Powder pouch owned by past Payson resident

By Janeene Whitelock & Cynthia Peacock

Henry Elmer was born March 7, 1841, in Adams County, Ill. His parents were Hyrum and Lucina Elmer.

When he was 11 years old, the family started across the plains to Utah. He walked most of the way helping drive the cattle.

While living at Whites Fort, Utah, he worked at a church dairy. He was 12 years old. He made 50 cents a day milking 25 cows morning and night.

Later, he helped his father make shingles, and they also hauled blocks of granite for the building of the Salt Lake Temple.

After moving to Payson in 1858, he was able to attend some school. He learned to do many trades. Along with his father, they hauled rock from Spanish Fork Canyon to wall up the tithing cellar and the community well in the center of town. He was a surveyor of roads, canals and bridges.
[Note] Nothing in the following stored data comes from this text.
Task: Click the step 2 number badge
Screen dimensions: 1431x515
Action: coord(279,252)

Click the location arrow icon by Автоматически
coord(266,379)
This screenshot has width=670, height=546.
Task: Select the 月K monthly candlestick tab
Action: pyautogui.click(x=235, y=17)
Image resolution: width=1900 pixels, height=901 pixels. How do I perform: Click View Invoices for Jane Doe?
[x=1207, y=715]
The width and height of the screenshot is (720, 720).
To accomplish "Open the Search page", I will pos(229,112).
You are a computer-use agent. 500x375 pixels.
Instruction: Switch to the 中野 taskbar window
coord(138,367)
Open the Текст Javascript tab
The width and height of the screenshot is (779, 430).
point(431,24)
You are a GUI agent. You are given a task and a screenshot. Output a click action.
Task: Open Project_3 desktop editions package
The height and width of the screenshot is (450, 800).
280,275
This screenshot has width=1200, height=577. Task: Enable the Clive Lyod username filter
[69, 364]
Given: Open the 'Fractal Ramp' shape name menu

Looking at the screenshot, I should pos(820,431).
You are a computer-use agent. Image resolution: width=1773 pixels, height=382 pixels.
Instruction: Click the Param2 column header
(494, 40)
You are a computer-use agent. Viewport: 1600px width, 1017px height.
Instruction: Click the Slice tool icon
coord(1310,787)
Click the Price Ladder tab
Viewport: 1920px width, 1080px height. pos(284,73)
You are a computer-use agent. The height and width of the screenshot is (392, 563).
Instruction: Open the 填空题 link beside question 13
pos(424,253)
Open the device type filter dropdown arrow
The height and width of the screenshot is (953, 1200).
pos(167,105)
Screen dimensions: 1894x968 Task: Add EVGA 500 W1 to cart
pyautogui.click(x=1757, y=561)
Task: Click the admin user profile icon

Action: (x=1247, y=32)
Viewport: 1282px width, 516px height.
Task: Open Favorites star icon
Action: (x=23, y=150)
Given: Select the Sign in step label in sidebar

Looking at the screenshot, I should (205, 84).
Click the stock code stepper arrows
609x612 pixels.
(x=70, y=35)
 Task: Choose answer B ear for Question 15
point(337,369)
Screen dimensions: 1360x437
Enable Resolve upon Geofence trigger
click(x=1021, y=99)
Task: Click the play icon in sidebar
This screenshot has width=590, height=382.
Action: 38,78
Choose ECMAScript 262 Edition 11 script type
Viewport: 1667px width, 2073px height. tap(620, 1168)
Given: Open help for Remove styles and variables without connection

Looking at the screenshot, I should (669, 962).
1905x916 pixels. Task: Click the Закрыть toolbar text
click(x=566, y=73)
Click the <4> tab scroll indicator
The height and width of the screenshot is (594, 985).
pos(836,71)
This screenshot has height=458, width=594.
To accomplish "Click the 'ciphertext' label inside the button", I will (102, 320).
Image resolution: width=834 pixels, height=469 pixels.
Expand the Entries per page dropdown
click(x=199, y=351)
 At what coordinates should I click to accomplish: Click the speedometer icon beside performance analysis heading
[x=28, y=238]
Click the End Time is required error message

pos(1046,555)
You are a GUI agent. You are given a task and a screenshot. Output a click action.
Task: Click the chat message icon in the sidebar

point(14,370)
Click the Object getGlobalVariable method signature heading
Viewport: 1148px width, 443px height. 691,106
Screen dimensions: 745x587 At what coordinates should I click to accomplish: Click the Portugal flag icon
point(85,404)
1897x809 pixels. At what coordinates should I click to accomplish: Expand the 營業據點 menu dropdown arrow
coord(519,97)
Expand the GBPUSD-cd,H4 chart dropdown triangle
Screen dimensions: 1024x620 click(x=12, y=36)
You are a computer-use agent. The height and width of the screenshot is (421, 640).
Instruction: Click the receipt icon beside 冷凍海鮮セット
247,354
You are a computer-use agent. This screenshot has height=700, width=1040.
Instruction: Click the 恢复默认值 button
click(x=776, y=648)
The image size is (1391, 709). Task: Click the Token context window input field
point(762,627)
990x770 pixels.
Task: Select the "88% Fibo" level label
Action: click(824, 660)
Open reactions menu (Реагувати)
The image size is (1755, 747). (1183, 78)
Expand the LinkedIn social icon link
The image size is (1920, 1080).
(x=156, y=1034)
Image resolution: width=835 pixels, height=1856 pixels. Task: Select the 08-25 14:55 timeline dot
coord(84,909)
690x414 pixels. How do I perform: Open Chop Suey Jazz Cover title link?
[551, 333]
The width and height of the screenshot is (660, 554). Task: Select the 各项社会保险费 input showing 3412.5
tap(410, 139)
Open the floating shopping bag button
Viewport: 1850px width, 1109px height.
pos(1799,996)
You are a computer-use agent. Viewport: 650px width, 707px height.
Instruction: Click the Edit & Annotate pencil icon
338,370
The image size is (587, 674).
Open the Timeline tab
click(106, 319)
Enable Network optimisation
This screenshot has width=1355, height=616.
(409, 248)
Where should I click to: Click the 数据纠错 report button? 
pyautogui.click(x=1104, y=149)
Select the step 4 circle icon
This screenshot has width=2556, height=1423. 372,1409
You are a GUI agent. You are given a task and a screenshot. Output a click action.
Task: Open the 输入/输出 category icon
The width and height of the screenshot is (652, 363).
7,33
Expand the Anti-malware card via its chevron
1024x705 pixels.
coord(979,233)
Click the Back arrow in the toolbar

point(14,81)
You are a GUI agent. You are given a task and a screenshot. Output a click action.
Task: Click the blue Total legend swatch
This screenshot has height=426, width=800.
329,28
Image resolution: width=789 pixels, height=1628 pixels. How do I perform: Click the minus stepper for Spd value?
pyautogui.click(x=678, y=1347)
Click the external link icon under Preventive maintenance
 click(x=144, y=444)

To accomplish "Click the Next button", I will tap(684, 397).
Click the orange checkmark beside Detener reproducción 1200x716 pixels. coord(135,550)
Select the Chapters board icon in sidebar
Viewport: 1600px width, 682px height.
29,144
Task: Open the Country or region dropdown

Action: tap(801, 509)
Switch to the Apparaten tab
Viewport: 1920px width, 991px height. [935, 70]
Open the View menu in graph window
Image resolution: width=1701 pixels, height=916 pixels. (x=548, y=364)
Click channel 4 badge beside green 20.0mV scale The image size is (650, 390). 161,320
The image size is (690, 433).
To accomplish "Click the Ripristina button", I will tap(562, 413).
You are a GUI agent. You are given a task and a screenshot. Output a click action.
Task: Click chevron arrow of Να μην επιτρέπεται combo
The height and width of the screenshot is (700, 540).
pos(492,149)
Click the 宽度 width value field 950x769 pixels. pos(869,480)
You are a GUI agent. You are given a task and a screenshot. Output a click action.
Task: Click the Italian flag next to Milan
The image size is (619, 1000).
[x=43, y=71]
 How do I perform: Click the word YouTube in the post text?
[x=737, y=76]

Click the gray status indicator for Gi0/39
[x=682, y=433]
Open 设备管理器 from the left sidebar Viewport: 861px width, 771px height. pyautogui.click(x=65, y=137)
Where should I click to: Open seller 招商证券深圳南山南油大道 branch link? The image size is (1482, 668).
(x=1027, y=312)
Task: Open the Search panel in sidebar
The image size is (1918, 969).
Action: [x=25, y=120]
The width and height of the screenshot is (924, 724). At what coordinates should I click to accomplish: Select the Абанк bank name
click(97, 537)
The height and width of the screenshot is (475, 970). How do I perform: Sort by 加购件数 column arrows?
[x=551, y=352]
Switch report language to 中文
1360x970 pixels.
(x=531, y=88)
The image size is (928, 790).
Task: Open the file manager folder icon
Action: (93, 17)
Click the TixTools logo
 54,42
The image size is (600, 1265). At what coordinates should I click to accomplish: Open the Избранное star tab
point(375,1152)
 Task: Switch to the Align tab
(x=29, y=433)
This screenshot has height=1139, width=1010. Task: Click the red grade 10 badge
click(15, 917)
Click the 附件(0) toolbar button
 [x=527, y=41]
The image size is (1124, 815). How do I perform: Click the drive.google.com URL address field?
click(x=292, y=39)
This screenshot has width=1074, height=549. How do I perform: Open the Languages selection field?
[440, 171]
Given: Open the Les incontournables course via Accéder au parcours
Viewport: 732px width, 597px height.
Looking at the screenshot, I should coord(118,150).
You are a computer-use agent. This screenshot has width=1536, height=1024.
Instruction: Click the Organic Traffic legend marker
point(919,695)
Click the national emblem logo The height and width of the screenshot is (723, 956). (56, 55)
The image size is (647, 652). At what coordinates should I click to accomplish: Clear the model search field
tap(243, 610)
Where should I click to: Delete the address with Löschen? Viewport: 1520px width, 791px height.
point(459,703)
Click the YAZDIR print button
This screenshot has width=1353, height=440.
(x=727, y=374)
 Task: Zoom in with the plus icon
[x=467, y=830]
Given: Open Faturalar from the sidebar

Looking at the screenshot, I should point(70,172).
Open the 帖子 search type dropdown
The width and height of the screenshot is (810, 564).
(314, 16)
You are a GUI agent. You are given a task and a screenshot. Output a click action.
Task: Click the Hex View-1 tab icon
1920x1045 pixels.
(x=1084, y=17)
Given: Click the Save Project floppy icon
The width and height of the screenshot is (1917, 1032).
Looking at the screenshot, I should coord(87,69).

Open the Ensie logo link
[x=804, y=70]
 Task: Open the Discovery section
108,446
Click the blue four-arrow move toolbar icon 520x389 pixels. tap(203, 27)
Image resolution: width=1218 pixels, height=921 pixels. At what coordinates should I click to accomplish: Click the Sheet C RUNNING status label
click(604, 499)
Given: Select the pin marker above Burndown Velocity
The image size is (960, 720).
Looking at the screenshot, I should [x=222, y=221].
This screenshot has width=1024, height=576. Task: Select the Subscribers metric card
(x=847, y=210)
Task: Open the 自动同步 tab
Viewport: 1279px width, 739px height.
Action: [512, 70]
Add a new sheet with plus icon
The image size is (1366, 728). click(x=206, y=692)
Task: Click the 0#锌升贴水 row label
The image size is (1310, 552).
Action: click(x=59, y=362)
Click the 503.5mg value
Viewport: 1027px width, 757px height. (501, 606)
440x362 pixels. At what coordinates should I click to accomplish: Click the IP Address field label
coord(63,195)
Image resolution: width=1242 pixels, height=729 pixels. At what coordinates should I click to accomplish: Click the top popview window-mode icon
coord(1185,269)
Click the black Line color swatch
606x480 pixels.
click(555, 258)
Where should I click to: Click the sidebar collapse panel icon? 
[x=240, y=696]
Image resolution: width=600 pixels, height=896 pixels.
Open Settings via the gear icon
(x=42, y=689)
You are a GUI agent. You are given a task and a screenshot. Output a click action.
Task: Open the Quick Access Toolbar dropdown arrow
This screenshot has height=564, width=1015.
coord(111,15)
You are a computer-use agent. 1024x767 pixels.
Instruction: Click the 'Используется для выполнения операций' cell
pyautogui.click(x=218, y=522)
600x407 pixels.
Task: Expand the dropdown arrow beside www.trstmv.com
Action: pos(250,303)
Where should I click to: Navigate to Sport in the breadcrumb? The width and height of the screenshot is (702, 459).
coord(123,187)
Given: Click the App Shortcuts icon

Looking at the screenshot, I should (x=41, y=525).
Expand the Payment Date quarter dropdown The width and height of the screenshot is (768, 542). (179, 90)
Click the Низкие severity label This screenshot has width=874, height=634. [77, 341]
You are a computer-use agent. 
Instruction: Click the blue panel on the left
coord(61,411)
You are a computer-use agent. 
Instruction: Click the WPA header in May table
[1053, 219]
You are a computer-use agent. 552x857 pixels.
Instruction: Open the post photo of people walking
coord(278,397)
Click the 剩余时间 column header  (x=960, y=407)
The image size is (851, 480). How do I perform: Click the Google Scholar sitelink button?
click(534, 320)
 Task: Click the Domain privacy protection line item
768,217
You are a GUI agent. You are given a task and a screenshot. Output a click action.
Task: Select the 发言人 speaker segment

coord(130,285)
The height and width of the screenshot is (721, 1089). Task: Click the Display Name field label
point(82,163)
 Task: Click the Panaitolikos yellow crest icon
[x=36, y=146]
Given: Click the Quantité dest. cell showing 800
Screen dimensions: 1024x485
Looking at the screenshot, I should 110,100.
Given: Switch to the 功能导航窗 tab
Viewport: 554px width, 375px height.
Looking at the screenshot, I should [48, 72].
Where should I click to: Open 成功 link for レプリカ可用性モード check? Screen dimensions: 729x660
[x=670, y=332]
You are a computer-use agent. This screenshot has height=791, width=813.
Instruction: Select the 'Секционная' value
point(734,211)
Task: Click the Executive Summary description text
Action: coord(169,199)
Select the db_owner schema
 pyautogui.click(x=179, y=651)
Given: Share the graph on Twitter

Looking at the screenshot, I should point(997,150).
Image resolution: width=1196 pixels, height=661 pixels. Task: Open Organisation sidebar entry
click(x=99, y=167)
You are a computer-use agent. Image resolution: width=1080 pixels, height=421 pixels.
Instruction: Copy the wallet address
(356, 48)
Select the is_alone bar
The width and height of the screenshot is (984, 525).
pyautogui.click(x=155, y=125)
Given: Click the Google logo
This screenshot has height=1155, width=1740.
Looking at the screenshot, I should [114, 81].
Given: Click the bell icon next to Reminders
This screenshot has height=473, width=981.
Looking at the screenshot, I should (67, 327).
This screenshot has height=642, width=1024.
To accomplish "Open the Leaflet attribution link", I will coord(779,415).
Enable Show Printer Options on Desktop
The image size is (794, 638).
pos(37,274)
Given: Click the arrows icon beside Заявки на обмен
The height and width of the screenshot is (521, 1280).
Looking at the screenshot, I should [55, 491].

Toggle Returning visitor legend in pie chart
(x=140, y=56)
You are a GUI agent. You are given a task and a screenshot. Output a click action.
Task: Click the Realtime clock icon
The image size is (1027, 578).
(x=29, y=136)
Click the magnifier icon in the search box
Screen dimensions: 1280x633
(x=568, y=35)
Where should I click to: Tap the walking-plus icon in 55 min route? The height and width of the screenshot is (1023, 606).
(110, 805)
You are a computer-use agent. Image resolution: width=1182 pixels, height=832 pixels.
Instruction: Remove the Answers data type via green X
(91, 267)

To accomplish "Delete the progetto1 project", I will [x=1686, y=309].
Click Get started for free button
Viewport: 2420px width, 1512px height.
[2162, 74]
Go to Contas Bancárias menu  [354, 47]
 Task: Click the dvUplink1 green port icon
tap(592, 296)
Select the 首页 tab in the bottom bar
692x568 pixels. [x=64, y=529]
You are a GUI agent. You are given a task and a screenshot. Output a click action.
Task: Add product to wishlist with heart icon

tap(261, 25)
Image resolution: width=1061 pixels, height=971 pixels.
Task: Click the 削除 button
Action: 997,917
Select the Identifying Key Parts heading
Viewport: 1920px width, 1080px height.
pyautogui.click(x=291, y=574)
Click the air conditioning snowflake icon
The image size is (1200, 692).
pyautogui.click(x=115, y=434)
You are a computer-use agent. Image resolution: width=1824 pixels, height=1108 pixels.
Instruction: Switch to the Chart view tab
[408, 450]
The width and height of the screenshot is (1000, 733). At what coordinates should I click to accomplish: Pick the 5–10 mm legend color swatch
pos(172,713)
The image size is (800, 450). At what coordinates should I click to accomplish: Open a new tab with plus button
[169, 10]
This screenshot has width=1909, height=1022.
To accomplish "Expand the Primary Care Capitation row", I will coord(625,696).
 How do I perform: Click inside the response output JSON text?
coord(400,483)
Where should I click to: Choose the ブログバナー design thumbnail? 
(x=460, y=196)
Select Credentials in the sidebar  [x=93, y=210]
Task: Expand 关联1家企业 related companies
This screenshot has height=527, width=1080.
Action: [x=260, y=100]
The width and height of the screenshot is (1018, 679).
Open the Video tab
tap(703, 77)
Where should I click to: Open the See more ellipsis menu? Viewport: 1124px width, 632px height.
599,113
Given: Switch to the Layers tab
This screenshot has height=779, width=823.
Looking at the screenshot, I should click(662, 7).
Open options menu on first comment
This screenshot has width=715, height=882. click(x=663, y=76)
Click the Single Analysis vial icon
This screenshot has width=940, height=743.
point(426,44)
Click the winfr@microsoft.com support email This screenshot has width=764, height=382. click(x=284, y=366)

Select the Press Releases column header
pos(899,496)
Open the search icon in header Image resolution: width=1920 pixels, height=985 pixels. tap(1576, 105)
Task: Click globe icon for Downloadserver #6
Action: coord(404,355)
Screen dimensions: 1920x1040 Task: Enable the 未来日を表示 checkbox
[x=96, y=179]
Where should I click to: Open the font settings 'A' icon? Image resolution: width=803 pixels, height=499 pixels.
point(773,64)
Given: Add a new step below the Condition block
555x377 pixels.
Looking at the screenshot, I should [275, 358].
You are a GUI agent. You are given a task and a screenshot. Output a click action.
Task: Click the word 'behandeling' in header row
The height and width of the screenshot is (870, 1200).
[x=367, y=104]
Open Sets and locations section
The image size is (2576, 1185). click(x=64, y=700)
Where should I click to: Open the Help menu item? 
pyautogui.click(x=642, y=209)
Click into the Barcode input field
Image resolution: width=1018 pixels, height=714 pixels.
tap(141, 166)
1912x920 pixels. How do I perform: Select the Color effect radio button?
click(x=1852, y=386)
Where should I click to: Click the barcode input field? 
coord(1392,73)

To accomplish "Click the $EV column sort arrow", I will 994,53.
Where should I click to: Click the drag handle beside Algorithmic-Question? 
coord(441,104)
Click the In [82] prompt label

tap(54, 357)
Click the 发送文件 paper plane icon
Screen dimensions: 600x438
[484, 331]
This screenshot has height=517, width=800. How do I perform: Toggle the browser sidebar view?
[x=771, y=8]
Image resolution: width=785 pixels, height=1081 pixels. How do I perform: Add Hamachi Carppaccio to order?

He and his father continued freighting and selling commodities out to Camp Floyd where they were able to purchase items from the soldiers, including a U.S. Cavalry powder pouch. (Come in to the Payson City Center D.U.P. Museum to see the pouch.) Henry later used this pouch while serving in the Black Hawk War. The pouches were used to keep the black powder dry.

When Johnston’s Army left Utah, Henry took ox teams and hauled the wagons back to Payson for the blacksmiths and the nail factory.

In March of 1866, he married Sarah Ann Beckstead. They had their first of 12 children on April 7, 1867. He was married to Sarah for 63 years. He died at the age of 87 in 1928 as a result of the flu and pneumonia.